6.5 is a sturdy shaft, basically X flex. 

I bought a set of clubs with PX 5.5 a year or so ago. That was the best fit for me, but I tested 6.0 and 6.5 in a 6 iron and didn't really find much difference. Maybe I would have noticed the difference in a 4 iron off a tight downhill lie.

PX 5.0 is between Regular and Stiff. Were you recommended the TT DG S300 XP as well?


----------



## chrisd (Nov 8, 2010)

PX 5.0 is between Regular and Stiff. Were you recommended the TT DG S300 XP as well?
		
Click to expand...

I think that they were on the list but I didn't jot the spec's down as I am not sure whether to invest in any new clubs at the moment and, anyway, the next stage would be to test the clubs on the practice ground with the various heads and specs of shafts. Thanks for your answers


Chris


----------



## JustOne (Nov 8, 2010)

I just wondered with a 6 iron whether 82mph is pretty average or what?
		
Click to expand...

Yeh... you're average  

In my opinion that seems a little slow for considering 6.5's but I guess it's whatever gives you the best stats on trackman and what feels comfy for you. I swing a bit faster than that and would happily take 5.5's.


----------



## chrisd (Nov 8, 2010)

In my opinion that seems a little slow for considering 6.5's but I guess it's whatever gives you the best stats on trackman and what feels comfy for you. I swing a bit faster than that and would happily take 5.5's.
		
Click to expand...

You are spot on James, the swing speed for 6.5 on the graph was about 95mph - I was just amazed that with the practice club I was able to get the ball airborne let alone hit so well with it - but it was probably just a "good swing day" I must have carried it over from Friday to Sunday as in my 4BBB winter league match I shot 37 for the first 9 with a double on the second (3 putts).


----------



## stevek1969 (Nov 8, 2010)

Mine is 86 mph average and using the optimiser it gave me Project x 5.5 , DG S300,and KBS Tour , tried the DG but there was to much spin on the ball, the Project X was a bit boardy I didn't get much feel from it, went with Rifle 5.5 which has given me a bit of feel.


----------



## Region3 (Nov 8, 2010)

My 6 iron was 93mph.

After trying a few shafts it was a toss up between PX 5.5 & 6.0

I went with 6.0 as they gave better results, even though the 5.5 'felt' nicer.

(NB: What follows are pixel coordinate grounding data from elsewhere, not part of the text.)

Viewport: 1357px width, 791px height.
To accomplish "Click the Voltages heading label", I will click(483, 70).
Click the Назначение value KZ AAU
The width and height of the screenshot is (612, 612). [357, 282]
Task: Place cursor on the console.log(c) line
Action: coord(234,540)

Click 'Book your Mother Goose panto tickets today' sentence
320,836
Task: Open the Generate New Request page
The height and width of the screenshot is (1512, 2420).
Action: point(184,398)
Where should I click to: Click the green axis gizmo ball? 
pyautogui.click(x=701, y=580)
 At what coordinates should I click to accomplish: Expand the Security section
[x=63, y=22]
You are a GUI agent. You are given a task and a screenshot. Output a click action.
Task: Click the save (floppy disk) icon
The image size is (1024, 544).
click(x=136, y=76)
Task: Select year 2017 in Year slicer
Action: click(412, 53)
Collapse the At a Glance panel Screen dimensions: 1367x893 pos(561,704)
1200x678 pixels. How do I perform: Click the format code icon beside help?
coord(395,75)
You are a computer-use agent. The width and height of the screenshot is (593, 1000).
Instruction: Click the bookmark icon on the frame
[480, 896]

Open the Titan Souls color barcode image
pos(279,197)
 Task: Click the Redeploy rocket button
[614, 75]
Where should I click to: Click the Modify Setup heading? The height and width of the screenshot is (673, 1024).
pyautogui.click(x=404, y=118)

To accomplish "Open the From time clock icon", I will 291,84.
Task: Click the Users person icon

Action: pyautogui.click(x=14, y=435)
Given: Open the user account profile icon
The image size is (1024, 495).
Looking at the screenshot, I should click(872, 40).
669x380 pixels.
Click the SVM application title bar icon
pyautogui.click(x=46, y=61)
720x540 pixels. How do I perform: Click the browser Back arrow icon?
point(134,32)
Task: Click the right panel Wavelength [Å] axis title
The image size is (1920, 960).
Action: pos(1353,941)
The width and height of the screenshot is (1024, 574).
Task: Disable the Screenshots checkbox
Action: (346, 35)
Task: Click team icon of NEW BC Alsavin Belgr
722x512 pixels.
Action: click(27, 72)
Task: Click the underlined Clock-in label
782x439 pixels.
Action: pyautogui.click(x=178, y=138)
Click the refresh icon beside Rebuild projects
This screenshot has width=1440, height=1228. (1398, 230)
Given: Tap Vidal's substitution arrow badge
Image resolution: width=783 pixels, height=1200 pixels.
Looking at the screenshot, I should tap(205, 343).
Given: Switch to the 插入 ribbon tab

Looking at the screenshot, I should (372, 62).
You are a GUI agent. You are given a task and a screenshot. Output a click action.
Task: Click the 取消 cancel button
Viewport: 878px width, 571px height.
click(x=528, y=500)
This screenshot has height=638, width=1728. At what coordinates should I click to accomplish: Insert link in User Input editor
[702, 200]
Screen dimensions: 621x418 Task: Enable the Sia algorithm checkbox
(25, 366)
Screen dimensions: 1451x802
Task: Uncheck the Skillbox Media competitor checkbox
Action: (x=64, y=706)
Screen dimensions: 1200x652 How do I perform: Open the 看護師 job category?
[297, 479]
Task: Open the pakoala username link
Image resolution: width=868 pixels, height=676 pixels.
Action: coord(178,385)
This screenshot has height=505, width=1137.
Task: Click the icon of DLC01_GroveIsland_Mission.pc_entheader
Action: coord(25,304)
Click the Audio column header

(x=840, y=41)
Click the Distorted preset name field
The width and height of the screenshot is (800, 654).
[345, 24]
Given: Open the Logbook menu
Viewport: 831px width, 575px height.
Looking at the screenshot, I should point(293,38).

I still wonder if I made the right choice.


----------



## Ethan (Nov 8, 2010)

My 6 iron was 93mph.

After trying a few shafts it was a toss up between PX 5.5 & 6.0

I went with 6.0 as they gave better results, even though the 5.5 'felt' nicer.

I still wonder if I made the right choice.
		
Click to expand...

93mph is pretty quick. I would think 5.5 would be too soft for you unless you have a silky smooth tempo, 6.0 or even 6.5 would be a better fit.


----------



## Smiffy (Nov 8, 2010)

My 6 iron was 93mph.
After trying a few shafts it was a toss up between PX 5.5 & 6.0
		
Click to expand...

My 6 iron was about 71mph.
After trying a few shafts it was a toss up between darts or fishing.


----------



## Imurg (Nov 8, 2010)

My 6 iron was 93mph.
After trying a few shafts it was a toss up between PX 5.5 & 6.0
		
Click to expand...

My 6 iron was about 71mph.
After trying a few shafts it was a toss up between darts or fishing.
		
Click to expand...

And with that swing speed you'd be crap at them too....


----------



## JustOne (Nov 8, 2010)

My 6 iron was about 71mph.
After trying a few shafts it was a toss up between darts or fishing.
		
Click to expand...





			And with that swing speed you'd be crap at them too....  

Click to expand...

He has a long cast record of 11 foot 4 inches


----------



## Smiffy (Nov 8, 2010)

My 6 iron was 93mph.
After trying a few shafts it was a toss up between PX 5.5 & 6.0
		
Click to expand...

My 6 iron was about 71mph.
After trying a few shafts it was a toss up between darts or fishing.
		
Click to expand...

And with that swing speed you'd be crap at them too....  

Click to expand...

I fish the margins


----------



## Whereditgo (Nov 8, 2010)

My 6 iron was about 71mph.
After trying a few shafts it was a toss up between darts or fishing.
		
Click to expand...





			And with that swing speed you'd be crap at them too....  

Click to expand...

He has a long cast record of 11 foot 4 inches
		
Click to expand...

With a 12 foot fishing rod that equates to 8 inches of backspin with a worm! - more than you can manage on the greens smiffy mate!


----------



## Screwback (Nov 8, 2010)

My 6 iron was 93mph.
After trying a few shafts it was a toss up between PX 5.5 & 6.0
		
Click to expand...

My 6 iron was about 71mph.
After trying a few shafts it was a toss up between darts or fishing.
		
Click to expand...

Brilliant


----------